Immunology Part 1 - 11

- External signals can regulate cytokine receptor expression and thus cytokine response.

- The effect of most cytokines on cells is to create changes in gene expression, causing the appearance of new functions and sometimes causing proliferation of target cells.



Maybe you are interested!

Figure 7.2. Properties of cytokines

Here are examples of the properties of cytokines: pleiotropy: a cytokine can act on many different cells, overlapping effects: many cytokines can have the same effect on the same cell type, synergy: two or more cytokines have a stronger effect than one, and antagonism: one cytokine can inhibit the effect of another.

7.1.2. Functions of cytokines

Cytokines have three main functions:

1. Mediators and regulators of innate immunity: these are cytokines produced by mononuclear phagocytes. The production of these cytokines

These cytokines are stimulated by bacterial products such as lipopolysaccharide (LPS) or viral products such as double-stranded RNA and act as part of the innate immune system. They are also produced by antigen-specific T cells and act as part of the adaptive immune system. They act on endothelial cells and leukocytes to induce an early inflammatory response. NK cells also produce some cytokines.

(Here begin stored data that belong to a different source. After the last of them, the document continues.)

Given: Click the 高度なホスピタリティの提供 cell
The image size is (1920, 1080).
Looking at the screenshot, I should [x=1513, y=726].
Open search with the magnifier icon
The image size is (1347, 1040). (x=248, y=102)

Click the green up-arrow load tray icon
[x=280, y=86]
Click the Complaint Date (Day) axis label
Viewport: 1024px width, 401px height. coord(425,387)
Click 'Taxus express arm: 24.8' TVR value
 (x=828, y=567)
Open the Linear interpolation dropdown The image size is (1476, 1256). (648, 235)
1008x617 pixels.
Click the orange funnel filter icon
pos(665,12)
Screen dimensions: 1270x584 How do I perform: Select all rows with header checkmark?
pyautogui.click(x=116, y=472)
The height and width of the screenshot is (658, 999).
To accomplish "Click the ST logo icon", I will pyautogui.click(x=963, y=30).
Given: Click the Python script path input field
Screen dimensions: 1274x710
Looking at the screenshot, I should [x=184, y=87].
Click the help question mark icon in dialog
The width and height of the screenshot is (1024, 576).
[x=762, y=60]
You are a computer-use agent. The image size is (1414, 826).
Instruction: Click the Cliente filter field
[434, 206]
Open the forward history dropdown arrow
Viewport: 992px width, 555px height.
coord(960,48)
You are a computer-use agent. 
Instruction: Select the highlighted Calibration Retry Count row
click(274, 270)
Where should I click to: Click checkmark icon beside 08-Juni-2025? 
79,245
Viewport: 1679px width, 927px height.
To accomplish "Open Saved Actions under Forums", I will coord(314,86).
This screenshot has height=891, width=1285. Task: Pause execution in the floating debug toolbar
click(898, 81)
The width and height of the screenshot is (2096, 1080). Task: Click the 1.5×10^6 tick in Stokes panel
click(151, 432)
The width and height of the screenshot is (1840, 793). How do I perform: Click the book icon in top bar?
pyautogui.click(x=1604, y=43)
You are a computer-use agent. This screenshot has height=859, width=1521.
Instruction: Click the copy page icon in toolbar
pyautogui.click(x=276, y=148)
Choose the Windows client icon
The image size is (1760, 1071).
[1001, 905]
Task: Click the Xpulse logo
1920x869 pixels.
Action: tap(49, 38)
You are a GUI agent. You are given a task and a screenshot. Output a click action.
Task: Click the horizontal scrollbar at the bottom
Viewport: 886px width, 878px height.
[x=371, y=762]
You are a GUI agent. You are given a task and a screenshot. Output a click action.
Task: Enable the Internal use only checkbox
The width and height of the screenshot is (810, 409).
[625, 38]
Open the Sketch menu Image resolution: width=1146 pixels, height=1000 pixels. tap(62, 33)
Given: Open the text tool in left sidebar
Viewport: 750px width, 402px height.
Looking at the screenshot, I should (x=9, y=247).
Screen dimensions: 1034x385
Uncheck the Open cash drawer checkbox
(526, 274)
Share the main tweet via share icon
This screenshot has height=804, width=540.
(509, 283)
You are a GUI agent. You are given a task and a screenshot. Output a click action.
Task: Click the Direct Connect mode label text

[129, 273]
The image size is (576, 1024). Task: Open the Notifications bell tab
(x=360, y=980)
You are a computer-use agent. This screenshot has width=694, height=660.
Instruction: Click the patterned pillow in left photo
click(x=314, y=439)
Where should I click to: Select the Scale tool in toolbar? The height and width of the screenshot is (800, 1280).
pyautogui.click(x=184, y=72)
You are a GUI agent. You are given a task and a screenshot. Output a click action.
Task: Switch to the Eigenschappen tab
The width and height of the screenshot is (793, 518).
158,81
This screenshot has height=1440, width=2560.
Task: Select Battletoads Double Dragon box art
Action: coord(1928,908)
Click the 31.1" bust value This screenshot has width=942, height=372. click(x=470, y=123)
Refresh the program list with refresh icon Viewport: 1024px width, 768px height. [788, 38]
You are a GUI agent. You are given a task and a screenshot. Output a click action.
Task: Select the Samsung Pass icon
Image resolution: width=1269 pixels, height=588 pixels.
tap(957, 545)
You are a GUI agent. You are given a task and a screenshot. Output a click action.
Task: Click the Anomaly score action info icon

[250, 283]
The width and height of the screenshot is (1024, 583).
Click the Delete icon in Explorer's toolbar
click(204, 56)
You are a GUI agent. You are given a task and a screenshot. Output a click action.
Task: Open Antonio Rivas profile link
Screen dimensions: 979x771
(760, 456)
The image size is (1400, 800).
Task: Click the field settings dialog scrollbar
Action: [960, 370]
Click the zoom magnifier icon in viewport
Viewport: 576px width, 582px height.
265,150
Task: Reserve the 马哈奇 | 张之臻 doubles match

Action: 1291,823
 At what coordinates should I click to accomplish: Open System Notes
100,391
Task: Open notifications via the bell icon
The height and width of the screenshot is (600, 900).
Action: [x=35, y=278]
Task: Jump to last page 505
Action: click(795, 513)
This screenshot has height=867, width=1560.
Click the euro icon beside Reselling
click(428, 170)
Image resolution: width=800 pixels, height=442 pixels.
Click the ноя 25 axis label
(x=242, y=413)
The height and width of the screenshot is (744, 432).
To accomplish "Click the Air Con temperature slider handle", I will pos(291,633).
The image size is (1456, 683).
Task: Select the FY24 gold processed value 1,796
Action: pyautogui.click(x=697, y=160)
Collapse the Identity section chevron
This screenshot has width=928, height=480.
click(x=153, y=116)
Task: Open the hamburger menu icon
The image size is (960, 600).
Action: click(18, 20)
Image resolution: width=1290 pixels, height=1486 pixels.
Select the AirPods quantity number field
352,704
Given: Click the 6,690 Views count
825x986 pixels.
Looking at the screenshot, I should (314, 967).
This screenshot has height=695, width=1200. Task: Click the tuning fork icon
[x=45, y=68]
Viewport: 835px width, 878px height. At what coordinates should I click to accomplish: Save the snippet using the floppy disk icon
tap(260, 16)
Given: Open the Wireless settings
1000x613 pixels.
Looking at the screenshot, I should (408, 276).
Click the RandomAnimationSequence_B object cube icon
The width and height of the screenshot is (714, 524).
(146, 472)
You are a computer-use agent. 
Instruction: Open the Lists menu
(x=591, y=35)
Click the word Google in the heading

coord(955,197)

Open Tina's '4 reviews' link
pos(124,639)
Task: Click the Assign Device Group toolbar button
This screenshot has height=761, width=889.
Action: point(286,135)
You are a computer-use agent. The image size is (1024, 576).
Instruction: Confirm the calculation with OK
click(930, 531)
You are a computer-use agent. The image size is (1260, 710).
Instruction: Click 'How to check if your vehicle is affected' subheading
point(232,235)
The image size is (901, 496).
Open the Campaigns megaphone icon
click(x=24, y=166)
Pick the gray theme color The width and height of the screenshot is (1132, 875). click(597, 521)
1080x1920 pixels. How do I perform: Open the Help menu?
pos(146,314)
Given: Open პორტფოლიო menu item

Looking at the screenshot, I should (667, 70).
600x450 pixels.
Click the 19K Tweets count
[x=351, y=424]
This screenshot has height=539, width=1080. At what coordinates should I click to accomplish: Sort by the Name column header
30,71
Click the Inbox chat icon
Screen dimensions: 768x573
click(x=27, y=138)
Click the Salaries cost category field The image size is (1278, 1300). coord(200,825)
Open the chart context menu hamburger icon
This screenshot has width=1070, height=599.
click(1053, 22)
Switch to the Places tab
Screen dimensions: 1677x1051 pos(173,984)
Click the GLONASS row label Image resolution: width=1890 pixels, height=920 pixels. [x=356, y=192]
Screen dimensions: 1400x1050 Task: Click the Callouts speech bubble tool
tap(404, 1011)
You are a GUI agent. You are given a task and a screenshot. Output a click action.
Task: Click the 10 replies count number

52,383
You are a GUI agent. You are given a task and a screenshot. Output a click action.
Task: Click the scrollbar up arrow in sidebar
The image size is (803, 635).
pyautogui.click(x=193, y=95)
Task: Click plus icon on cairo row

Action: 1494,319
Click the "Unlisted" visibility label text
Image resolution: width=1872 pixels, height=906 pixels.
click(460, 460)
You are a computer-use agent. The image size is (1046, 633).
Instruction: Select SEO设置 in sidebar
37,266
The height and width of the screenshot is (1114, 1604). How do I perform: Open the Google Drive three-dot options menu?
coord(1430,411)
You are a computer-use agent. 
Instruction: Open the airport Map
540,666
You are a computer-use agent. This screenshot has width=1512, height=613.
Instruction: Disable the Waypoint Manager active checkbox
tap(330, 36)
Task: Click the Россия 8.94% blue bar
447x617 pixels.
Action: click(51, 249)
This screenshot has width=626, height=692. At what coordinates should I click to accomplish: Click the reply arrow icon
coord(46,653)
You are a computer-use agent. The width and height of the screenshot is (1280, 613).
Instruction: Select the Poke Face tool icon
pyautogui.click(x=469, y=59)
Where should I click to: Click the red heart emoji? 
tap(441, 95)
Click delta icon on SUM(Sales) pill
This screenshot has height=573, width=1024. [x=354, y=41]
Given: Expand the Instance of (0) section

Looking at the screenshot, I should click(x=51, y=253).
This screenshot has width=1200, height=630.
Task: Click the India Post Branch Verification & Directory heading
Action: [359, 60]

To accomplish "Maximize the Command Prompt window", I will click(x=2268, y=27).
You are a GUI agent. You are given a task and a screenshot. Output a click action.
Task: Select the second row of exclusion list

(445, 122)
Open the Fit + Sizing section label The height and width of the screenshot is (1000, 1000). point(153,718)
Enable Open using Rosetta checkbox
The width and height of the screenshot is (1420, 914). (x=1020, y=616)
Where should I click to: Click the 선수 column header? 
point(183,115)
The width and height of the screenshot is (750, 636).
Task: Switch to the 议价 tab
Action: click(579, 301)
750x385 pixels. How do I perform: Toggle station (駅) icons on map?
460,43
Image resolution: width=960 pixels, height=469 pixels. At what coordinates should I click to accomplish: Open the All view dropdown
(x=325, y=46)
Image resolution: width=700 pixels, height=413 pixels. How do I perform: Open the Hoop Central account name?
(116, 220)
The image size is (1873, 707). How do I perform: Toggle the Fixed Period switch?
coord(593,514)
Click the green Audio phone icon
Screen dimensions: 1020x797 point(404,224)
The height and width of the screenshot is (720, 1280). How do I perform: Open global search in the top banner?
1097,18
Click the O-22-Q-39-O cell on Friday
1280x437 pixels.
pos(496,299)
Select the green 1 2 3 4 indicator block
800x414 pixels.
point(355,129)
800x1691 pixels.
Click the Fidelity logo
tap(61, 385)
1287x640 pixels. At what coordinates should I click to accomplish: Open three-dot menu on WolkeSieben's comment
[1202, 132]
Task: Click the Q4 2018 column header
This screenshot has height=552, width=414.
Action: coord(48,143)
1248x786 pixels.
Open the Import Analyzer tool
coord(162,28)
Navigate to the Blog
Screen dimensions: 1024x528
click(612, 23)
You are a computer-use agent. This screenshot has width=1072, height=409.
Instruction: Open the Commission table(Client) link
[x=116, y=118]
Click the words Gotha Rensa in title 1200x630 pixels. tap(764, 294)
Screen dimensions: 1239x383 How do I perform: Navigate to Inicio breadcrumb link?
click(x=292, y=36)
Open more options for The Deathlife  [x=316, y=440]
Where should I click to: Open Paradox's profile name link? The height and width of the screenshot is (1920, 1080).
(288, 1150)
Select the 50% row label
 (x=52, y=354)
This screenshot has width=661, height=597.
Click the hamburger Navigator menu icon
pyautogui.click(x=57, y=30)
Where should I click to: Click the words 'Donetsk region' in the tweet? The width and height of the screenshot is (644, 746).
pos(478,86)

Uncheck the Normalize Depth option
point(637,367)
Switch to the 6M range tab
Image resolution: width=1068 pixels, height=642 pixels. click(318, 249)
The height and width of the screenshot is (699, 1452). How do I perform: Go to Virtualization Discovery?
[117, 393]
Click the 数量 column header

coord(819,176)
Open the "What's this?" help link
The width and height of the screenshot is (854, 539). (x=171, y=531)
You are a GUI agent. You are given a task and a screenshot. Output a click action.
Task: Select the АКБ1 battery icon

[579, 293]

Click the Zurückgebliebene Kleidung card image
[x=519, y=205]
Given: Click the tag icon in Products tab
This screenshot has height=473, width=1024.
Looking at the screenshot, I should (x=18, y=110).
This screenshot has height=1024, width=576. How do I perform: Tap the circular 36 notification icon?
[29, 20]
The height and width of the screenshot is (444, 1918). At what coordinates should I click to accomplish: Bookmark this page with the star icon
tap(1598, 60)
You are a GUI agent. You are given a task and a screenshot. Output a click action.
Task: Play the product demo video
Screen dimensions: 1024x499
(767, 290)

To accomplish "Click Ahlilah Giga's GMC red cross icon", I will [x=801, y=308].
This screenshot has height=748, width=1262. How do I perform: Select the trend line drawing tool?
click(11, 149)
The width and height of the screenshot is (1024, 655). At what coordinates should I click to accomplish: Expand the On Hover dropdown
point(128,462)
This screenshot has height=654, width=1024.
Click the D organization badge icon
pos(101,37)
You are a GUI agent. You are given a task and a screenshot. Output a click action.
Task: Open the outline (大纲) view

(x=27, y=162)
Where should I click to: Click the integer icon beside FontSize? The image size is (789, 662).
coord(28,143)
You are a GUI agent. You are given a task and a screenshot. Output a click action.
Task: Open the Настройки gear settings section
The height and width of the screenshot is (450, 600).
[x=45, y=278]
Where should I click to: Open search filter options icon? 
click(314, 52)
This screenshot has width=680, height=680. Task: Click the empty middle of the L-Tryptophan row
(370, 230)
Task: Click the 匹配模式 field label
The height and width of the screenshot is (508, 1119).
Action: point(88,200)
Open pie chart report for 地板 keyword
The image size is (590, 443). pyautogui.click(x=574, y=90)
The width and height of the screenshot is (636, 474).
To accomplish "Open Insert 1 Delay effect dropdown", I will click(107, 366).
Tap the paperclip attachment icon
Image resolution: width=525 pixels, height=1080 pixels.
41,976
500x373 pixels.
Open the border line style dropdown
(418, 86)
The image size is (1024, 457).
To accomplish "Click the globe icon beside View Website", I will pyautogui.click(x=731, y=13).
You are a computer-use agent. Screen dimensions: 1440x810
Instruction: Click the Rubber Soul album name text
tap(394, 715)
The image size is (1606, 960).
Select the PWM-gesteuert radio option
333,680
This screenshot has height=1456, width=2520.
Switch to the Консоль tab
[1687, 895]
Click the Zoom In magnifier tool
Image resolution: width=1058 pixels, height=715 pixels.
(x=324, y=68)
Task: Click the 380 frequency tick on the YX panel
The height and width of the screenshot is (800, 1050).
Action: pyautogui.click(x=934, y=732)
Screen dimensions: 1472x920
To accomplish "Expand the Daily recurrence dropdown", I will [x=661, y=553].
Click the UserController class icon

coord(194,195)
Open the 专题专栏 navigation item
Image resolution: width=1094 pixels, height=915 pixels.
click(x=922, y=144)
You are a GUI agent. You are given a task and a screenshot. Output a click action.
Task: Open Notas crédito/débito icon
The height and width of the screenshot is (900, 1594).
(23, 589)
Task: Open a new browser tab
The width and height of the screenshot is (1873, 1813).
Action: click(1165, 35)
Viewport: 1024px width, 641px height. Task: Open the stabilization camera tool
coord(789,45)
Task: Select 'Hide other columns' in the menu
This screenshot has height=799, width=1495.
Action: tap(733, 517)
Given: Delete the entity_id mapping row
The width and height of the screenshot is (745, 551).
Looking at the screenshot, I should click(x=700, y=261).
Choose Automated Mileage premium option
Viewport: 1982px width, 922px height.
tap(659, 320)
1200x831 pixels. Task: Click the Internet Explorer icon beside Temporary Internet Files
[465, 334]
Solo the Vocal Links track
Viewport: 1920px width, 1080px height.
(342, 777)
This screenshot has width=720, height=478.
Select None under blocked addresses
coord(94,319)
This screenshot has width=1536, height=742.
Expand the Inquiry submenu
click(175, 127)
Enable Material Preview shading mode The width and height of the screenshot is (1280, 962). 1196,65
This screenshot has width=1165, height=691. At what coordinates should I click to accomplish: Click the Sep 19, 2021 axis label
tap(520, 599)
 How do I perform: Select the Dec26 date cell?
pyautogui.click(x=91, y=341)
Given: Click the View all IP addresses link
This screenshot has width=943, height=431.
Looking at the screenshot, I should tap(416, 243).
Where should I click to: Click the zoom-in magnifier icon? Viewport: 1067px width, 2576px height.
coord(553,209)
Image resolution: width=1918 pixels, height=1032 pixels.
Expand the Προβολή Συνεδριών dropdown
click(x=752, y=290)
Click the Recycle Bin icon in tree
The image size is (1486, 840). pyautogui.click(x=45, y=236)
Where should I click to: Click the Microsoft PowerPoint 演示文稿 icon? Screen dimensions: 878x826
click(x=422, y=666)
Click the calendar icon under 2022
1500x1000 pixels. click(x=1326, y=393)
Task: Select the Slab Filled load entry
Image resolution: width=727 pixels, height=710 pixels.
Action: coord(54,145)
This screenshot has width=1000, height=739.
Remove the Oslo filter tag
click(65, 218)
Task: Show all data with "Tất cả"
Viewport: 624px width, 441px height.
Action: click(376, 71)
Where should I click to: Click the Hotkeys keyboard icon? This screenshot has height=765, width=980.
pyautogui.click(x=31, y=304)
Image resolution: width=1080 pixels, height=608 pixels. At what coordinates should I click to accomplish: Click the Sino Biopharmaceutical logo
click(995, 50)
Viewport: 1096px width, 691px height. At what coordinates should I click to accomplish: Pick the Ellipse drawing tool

2. Mediators and regulators of acquired immunity: these are cytokines produced mainly by T lymphocytes to fight foreign antigens. Some cytokines have the main effect of regulating the maturation and differentiation of different lymphocyte populations, so they play an important role in the activation phase of the T cell-dependent response. Some other cytokines originating from T cells are important in the effector phase because they have the function of regulating effector cell types such as phagocytes, neutrophils, eosinophils, etc.

3. As hematopoietic stimulants: these cytokines are produced by stromal cells, leukocytes, and some other cells of the bone marrow. They can stimulate the growth and differentiation of immature leukocytes.

In summary, cytokines of the innate and adaptive immune systems are often produced by different cell types and act on different target cell types. However, this distinction is not absolute because a cytokine can be produced in both the innate and the adaptive response, and different cytokines can produce some of the same effects.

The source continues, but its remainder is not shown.